> **Text shown**:
((
On August 15, 2021, as the Taliban entered Kabul unopposed, desperate Afghans clung to departing American planes at Hamid Karzai Airport. Some fell to their deaths as the aircraft gained altitude, their final moments captured by international media and broadcast worldwide. The imagery was haunting and deliberate. Twenty years earlier, almost to the day, another man fell through the air over lower Manhattan, captured in the iconic "Falling Man" photograph as he plummeted from the burning Twin Towers on September 11, 2001. Such a symbolic recursion of history’s bloodied past presents us with a loop through which to understand the American and broader Western misadventure in Afghanistan.
With these falling men, the loop had closed. The war that began with falling bodies in New York ended with falling bodies in Kabul. Between these two moments stretched two decades of American intervention, $2 trillion spent, tens of thousands of civilian casualties, and a state-building project that collapsed so completely the world stood shocked. The Afghan National Army, supposedly 300,000 strong, dissolved in nine days against 80,000 Taliban fighters. Entire provinces surrendered without ever firing a shot.
How did this happen? The answer lies not in military tactics or battlefield courage, but in something more fundamental: legitimacy. Or rather, its complete absence.
Bonn: the original sin
Afghanistan's collapse began at its beginning. In December 2001, as American bombs still fell on Taliban positions, international diplomats gathered in Bonn, Germany, to design Afghanistan's political future. The conference made two catastrophic decisions that would poison everything that followed.
First, the Taliban was excluded entirely from the peace process. Despite representing a significant portion of Afghan society, particularly rural Pashtuns, the movement was treated as defeated and irrelevant. Former UN Envoy Lakhdar Brahimi would later call this exclusion "the original sin" of the war. By shutting out the Taliban, the Bonn Conference created a permanent enemy for the new Afghan state, an insurgency that would regroup in Pakistan's tribal regions and return stronger.
Second, to secure anti-Taliban support, the conference empowered Afghanistan's regional warlords. These were odious men with records of war crimes, drug trafficking, and systematic abuse. Many represented the sectarian interests of the communities they came from and had forged their followings in the institutional anarchy and violence of the post-Soviet-Afghan War. Figures like Sher Mohammed Akhundzada, who governed Helmand province until 2005, ran local drug trades while drawing American salaries. These warlords understood Afghan power dynamics perfectly: loyalty was purchased, not earned, and the new government in Kabul represented not a break from the past but a continuation of patronage networks under new management.
))
> **Task**: Write out, word for word, the part of the text on Afghanistan's collapse from "Bonn: the original" up to and including "everything that followed.". The data is not required for this work.

> **Supplied data**:
((
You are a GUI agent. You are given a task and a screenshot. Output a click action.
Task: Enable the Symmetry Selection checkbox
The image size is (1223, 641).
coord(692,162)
))
> **Final result**:
Bonn: the original sin
Afghanistan's collapse began at its beginning. In December 2001, as American bombs still fell on Taliban positions, international diplomats gathered in Bonn, Germany, to design Afghanistan's political future. The conference made two catastrophic decisions that would poison everything that followed.